* EXERCISE PROMPT
Reproduce the records below word for word, beginning with the first line and stopping after the line that contains "tap(313, 190)". Omit the pictures.

[Records for locating text and elements]
····················
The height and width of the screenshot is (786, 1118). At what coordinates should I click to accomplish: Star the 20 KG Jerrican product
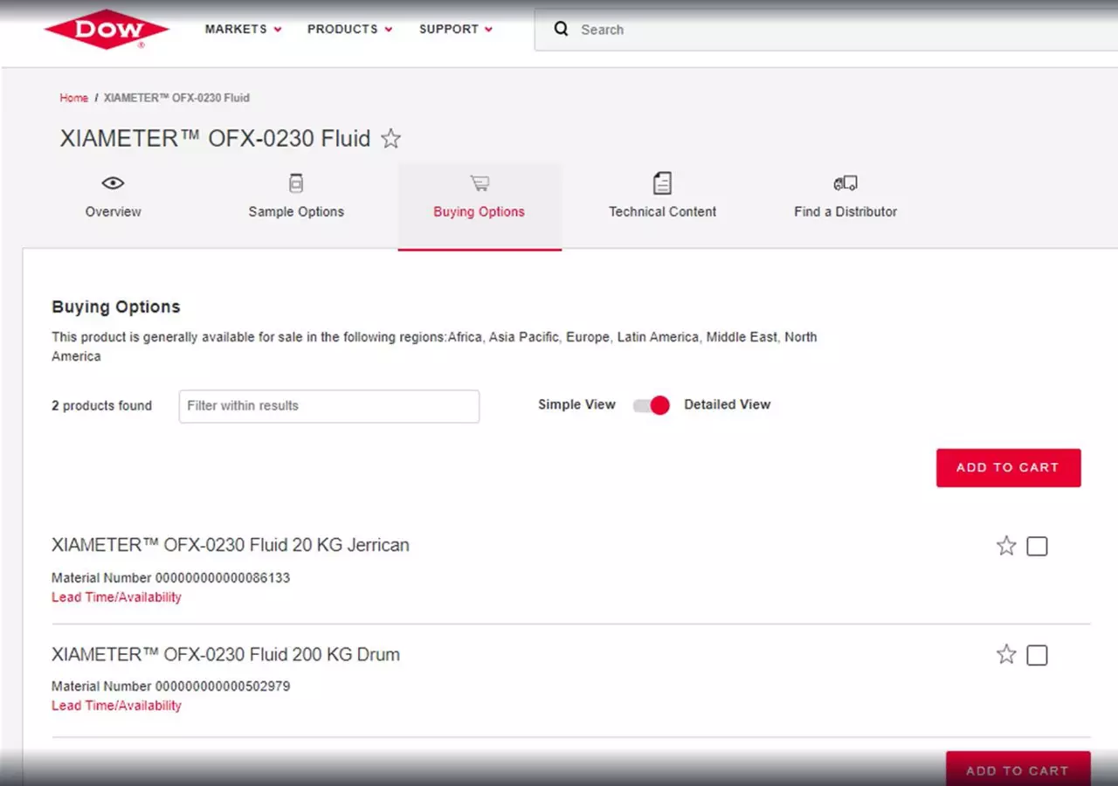[1006, 547]
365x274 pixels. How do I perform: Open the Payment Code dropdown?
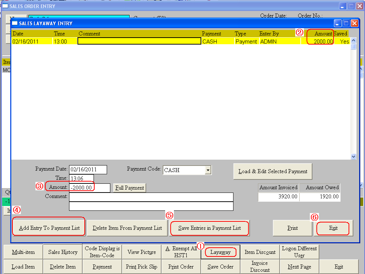[208, 170]
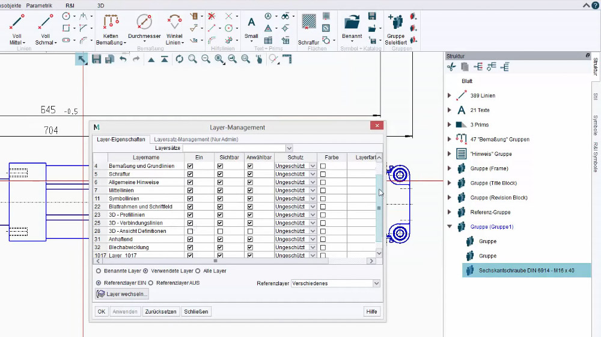Open the Schutz dropdown for Mittellinien layer
Screen dimensions: 601x337
tap(313, 190)
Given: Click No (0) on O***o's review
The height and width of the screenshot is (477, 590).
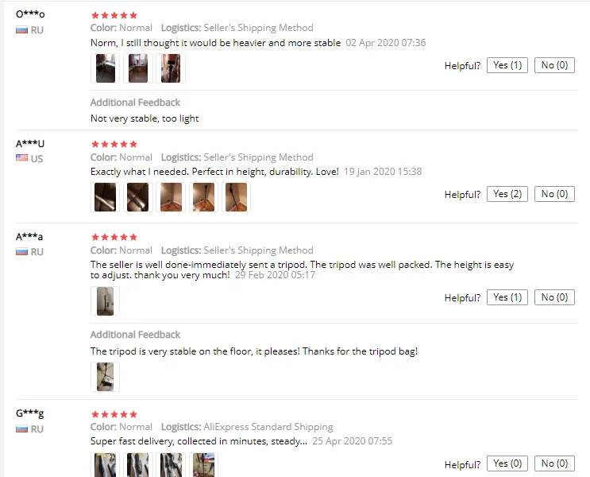Looking at the screenshot, I should click(x=554, y=65).
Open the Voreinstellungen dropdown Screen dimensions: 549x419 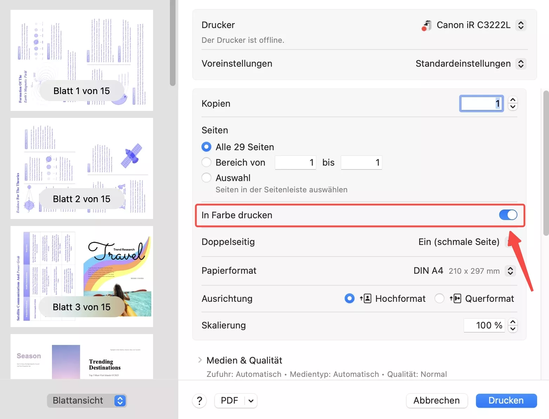click(x=522, y=64)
····················
* CORRECT RESULT
The height and width of the screenshot is (786, 1118). At what coordinates should I click to accomplish: Star the 20 KG Jerrican product
[1006, 547]
365x274 pixels. How do I perform: Open the Payment Code dropdown?
[208, 170]
Open the Schutz dropdown for Mittellinien layer
Screen dimensions: 601x337
tap(313, 190)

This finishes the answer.